FIG. 3 shows in more details an embodiment of packer module 200 similar to module 100 of FIG. 2, where two of the four packer elements have been inflated. Packer module or tool portion 200 may comprise one or more flow line 280, similar to flow line 180 in FIG. 2. Flowline 280 is selectively connected to one or more port(s) in the tool, such as ports 252, 253a, 253b and 254 via associated valves 242, 243a, 243b and 244 respectively, allowing fluid to flow from or into flow line 280. Each interval between packer elements 262, 263, 264 and 265 has preferably at least one port. Although shown on the same side of the tool, ports may be located anywhere around the tool. Packer module or tool portion 200 may also comprise packer inflation devices 212, 213, 214 and 215 for selectively inflate or deflate packers 262, 263, 264, and 265 respectively. Other means to extend packers into sealing engagement with the wellbore wall may also be used without departing from the invention. Inflation devices 212, 213, 214 and 215 may consist of one or more pump (s), controlled by a controller (not shown) via bus 290, similar to bus 190 of FIG. 2.

Note that testing tool 10 may not be modular. In this eventuality FIG. 3 would represent a portion of testing tool 10. Note also that the concepts discussed herein are not limited to four packer elements. Any number of packer elements may be deployed on a tool and selectively inflated depending on desired results and the operations to be performed. Also note that the packer elements need not be all of the same type or spaced equidistant from each other.

Each of the packers 262, 263, 264 and 265 can be inflated so that the packers radially expand and contact wellbore wall 15 of formation 12. By expanding at least two of the packers sufficiently to contact the wellbore wall, the interval of the wellbore between the two inflated packers can be sealed off from the rest of the wellbore. Thus, as shown in FIG. 2, packers 263 and 265 have been selectively inflated to form a sealed interval 221 between packers 263 and 265. The sealed interval allows, for example, formation fluid to be drawn into the tool for testing. The selective enabling of each packer can be, for example, by expanding the packer under the control of inflation devices 212, 213, 214 and 215 by hydraulic lines extending into the packer element. Note that while each packer is shown with an individual inflation device, a device common to each packer can be used. Also, the force for enabling the packers can come from the surface or from another tool, if desired.

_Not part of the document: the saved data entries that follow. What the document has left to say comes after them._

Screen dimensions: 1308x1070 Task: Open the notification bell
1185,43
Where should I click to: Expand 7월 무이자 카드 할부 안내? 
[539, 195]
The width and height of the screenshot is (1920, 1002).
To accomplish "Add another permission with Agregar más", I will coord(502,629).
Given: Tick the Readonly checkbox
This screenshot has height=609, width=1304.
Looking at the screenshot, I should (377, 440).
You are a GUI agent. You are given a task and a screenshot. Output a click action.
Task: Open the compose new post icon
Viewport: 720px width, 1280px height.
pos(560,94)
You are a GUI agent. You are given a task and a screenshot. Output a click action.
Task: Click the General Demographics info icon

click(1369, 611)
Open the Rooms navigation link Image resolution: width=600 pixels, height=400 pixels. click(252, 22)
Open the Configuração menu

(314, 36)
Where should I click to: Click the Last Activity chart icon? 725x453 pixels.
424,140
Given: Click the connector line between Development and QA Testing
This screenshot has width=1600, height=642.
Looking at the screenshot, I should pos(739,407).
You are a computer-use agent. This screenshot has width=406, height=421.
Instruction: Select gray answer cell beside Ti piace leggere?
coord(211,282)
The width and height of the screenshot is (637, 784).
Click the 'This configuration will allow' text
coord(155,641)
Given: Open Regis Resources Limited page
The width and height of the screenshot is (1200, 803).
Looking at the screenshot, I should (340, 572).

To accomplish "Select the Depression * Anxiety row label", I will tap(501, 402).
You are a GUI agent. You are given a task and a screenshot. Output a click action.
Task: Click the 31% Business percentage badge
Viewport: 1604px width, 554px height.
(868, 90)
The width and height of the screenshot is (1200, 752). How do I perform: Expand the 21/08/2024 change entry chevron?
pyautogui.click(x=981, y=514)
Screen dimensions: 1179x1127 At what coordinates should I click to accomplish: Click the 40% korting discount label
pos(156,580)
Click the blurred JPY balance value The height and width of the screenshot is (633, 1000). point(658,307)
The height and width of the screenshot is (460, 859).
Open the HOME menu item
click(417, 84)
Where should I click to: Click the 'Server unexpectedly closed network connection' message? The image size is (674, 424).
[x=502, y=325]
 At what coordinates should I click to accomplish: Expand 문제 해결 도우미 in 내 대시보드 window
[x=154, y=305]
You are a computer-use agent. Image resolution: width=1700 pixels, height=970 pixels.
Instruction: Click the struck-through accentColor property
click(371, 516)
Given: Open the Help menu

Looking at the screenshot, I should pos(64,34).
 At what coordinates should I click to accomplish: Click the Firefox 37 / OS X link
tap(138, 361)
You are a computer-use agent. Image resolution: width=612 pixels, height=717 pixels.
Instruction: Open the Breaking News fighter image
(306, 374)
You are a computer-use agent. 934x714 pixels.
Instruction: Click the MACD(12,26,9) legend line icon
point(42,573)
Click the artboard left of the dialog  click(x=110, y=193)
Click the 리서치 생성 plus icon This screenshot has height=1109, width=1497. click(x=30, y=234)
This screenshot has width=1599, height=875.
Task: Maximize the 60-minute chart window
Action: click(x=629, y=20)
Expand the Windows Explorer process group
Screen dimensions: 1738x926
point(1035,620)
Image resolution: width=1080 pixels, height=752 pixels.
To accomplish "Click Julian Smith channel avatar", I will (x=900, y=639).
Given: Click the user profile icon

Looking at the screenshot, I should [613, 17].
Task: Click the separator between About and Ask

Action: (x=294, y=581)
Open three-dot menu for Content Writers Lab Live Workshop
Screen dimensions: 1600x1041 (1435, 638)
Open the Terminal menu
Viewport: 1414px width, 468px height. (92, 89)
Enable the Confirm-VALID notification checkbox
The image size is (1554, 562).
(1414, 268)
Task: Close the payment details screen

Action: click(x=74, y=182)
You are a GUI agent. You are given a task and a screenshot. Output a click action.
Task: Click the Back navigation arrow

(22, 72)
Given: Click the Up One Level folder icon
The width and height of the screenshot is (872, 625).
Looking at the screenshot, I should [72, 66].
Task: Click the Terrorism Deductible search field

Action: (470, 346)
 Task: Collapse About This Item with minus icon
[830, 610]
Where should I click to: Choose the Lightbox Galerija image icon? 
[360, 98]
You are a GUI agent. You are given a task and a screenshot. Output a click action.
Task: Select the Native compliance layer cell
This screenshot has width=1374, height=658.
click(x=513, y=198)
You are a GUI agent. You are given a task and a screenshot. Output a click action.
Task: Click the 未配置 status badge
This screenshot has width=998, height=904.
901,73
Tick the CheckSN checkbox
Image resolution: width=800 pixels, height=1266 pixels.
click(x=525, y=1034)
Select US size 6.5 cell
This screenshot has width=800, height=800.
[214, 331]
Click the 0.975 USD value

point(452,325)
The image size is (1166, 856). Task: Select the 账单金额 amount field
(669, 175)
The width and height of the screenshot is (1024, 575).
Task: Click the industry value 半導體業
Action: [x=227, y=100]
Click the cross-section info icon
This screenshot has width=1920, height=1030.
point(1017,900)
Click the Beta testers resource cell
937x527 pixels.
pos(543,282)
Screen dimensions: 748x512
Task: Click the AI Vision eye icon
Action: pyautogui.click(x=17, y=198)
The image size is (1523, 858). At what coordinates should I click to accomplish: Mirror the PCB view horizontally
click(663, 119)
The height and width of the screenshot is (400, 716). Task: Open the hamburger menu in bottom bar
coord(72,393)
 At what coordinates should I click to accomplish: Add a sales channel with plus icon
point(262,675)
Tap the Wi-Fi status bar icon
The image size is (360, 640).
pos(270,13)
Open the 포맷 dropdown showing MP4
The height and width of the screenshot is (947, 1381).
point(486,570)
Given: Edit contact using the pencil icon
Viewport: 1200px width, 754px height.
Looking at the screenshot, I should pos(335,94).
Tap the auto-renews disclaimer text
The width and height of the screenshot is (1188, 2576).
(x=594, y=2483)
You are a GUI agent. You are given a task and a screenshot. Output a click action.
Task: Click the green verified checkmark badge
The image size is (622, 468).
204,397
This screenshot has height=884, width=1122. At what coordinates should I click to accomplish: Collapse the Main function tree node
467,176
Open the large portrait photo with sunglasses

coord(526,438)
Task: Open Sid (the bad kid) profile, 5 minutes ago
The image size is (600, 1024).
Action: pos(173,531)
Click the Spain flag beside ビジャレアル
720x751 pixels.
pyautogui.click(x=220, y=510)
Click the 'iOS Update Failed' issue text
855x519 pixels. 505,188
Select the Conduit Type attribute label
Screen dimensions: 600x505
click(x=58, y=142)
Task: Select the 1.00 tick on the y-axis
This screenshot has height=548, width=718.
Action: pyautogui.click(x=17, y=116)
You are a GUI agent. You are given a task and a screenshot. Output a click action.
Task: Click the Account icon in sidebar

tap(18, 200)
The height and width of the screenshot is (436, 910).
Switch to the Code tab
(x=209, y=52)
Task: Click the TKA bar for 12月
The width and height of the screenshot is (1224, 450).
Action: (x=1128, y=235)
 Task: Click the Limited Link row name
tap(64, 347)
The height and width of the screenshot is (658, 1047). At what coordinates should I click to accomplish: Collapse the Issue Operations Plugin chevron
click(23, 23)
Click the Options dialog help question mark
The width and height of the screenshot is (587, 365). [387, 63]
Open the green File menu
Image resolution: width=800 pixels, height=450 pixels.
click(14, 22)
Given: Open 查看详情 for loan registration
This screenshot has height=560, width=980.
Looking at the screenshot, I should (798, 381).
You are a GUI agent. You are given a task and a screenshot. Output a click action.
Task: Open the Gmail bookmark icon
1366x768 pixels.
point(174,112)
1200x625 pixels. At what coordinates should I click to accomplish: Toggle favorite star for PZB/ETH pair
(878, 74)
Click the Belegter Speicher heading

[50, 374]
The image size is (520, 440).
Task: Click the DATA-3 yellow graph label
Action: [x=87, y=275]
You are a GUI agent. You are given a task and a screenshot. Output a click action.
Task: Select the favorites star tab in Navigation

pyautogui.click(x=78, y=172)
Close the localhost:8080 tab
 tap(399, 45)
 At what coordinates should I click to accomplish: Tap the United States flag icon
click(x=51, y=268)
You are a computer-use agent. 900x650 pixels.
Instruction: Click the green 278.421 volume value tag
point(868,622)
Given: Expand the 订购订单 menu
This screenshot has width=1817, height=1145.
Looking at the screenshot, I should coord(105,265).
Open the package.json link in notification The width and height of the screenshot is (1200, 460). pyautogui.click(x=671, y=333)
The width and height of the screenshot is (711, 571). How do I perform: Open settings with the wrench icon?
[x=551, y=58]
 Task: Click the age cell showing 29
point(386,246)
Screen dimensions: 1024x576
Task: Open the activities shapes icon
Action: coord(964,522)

Other packers may be selectively extended to seal wellbore intervals of various lengths. An interval length may be selected downhole, for example by analyzing measurements performed by sensors of tool 10 or from another tool in the tool string. A measurement that may be used in some cases could be a wellbore resistibility image. By way of example, the longest testing interval may be selected. Sampling a long interval of wellbore wall in this way could result in a lower drawdown pressure. The user (or some logic implemented downhole) would then enable packers 262 and 265, for example by activating inflation devices 212 and 215 through bus 290. Packers 263 and 264 would not be enabled and would remain retracted (deflated). By extending packers 262 and 265, the wellbore interval between top packer 262 and bottom packer 265 would be sealed. Testing would follow. For example, this may include injecting or drawing fluid from any of the ports 252, 253a, 253b or 254 by opening any of the associated valves 242, 243a, 243b or 244 respectively. Alternatively, a short testing interval may be selected. Sampling a short interval of wellbore wall in this way could result in a more homogenous fluid. For example, it may be desirable to only test an interval having a length almost equal to the distance between packers 263 and 264. This can be done by extending packers 263 and 264 toward the wellbore wall and sealing the corresponding interval. Note that by having non-equal spacings between three or more packers, the user can choose among a variety of interval length to be sealed and test the formation.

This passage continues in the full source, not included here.